[Date Prev]
| [Thread Prev]
| [Thread Next]
| [Date Next]
--
[Date Index]
| [Thread Index]
Re: [xml-dev] Why is Encoding Metadata (e.g. encoding="UTF-8) put Inside the XML Document?
- From: David Carlisle <davidc@nag.co.uk>
- To: costello@mitre.org
- Date: Wed, 19 Sep 2007 14:10:41 +0100
One thing that your notes don't emphasise is that if the encoding is
specified in the http headers (or similar external metadata) any
encoding specified in the file must be ignored.
http://www.ietf.org/rfc/rfc3023.txt
There are several reasons that the charset parameter is
authoritative. First, some MIME processing engines do transcoding
of MIME bodies of the top-level media type "text" without
reference to any of the internal content. Thus, it is possible
that some agent might change text/xml; charset="iso-2022-jp" to
text/xml; charset="utf-8" without modifying the encoding
declaration of an XML document. Second, text/xml must be
compatible with text/plain, since MIME agents that do not
understand text/xml will fallback to handling it as text/plain.

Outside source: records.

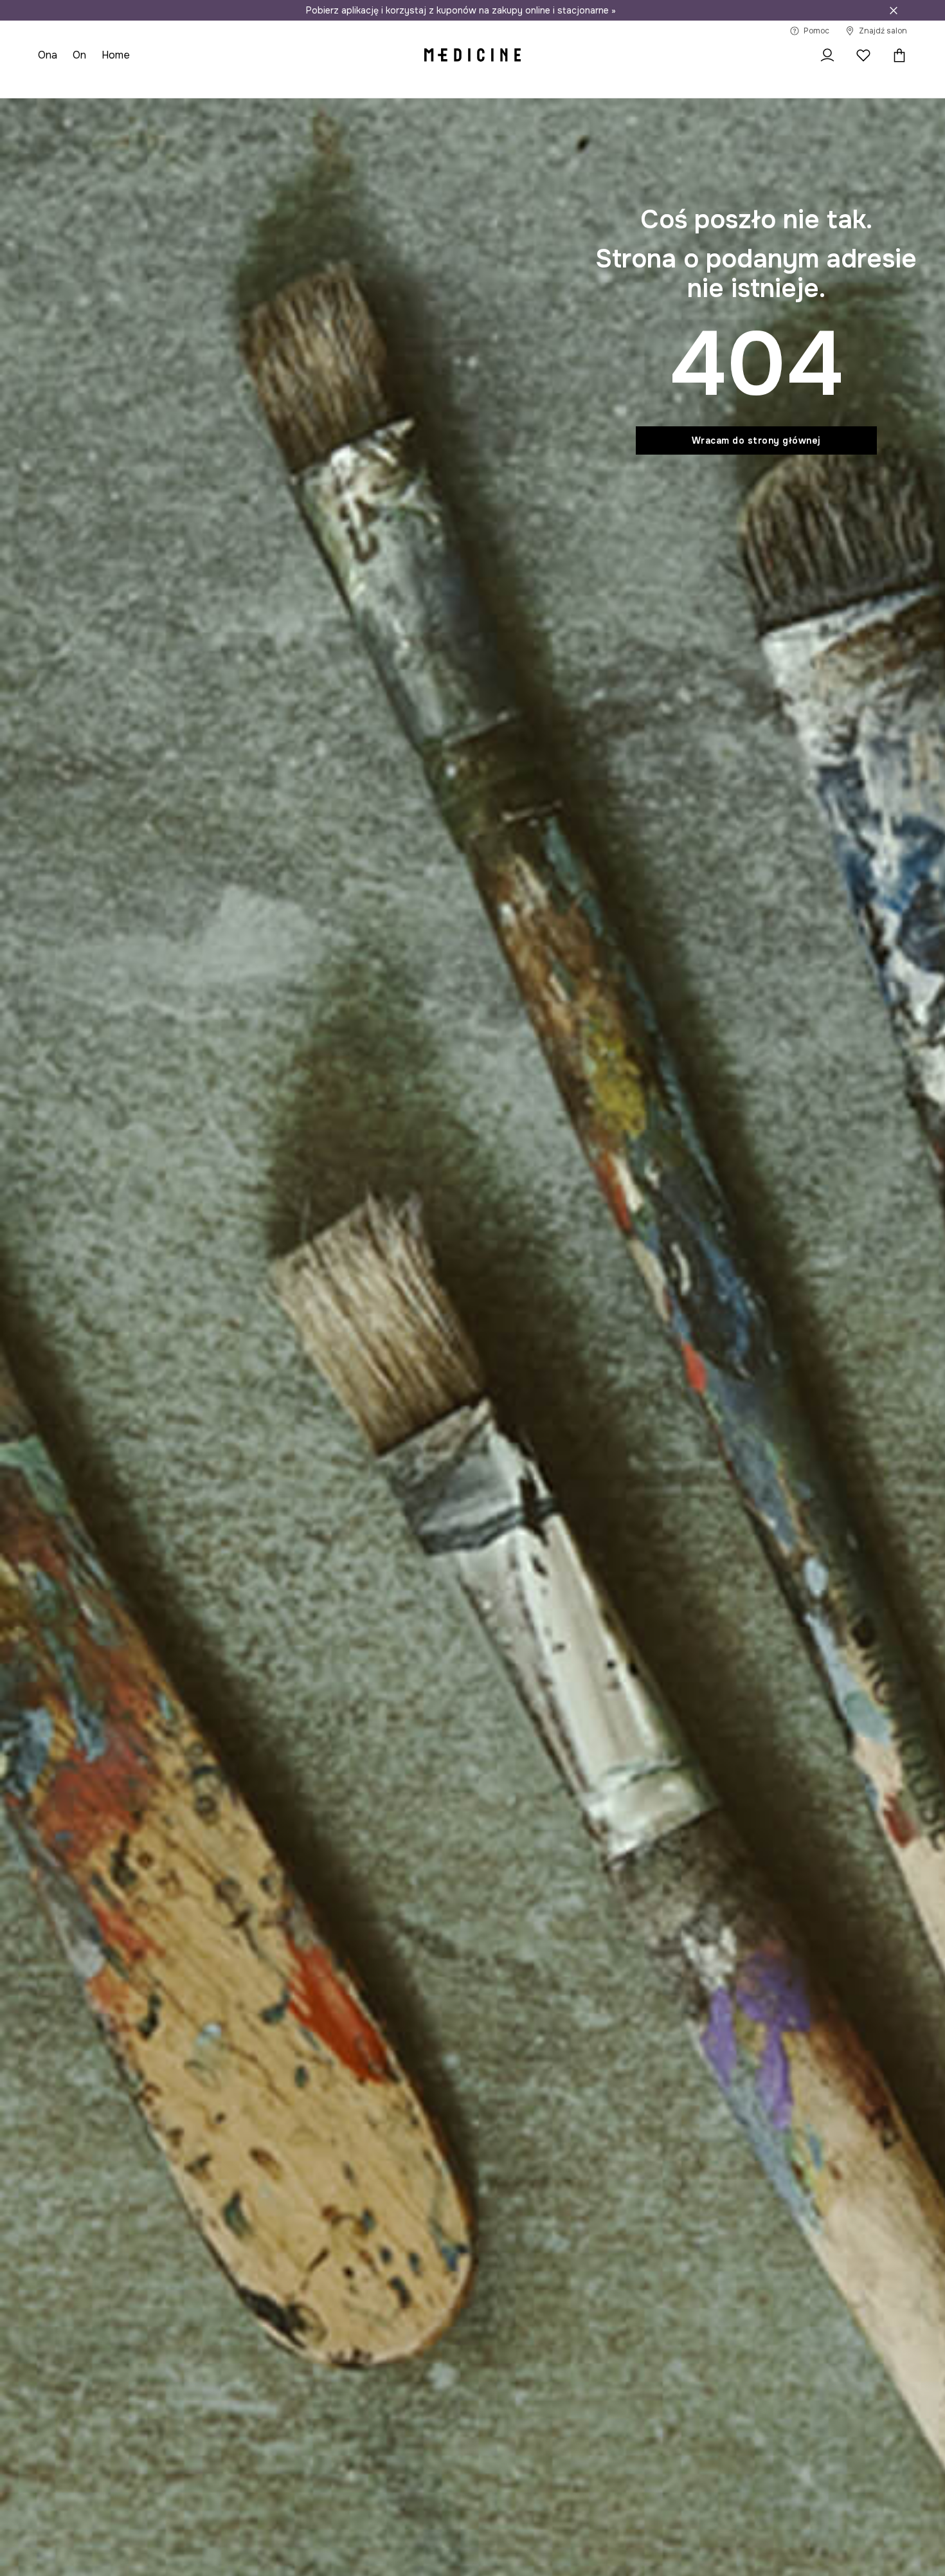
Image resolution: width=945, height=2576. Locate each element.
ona (47, 55)
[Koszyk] (896, 55)
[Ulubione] (863, 55)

If the charset parameter for text/xml were not authoritative, such
fallback would cause data corruption.
The reasons (quoted above) for this are sound in theory but a real pain
in practice where it is often easy to put the right encoding
declaration in the XML file and hard to get the right encoding specified
in the mime headers.
David
________________________________________________________________________
The Numerical Algorithms Group Ltd is a company registered in England
and Wales with company number 1249803. The registered office is:
Wilkinson House, Jordan Hill Road, Oxford OX2 8DR, United Kingdom.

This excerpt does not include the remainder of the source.